BEGIN RECORDS TO USE

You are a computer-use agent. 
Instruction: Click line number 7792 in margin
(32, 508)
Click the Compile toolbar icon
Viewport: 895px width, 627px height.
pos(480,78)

END RECORDS TO USE

● WHAT THIS TASK INVOLVES:
Go through the data above and copy all of it exactly.

● RESULT OF THE EXERCISE:
You are a computer-use agent. 
Instruction: Click line number 7792 in margin
(32, 508)
Click the Compile toolbar icon
Viewport: 895px width, 627px height.
pos(480,78)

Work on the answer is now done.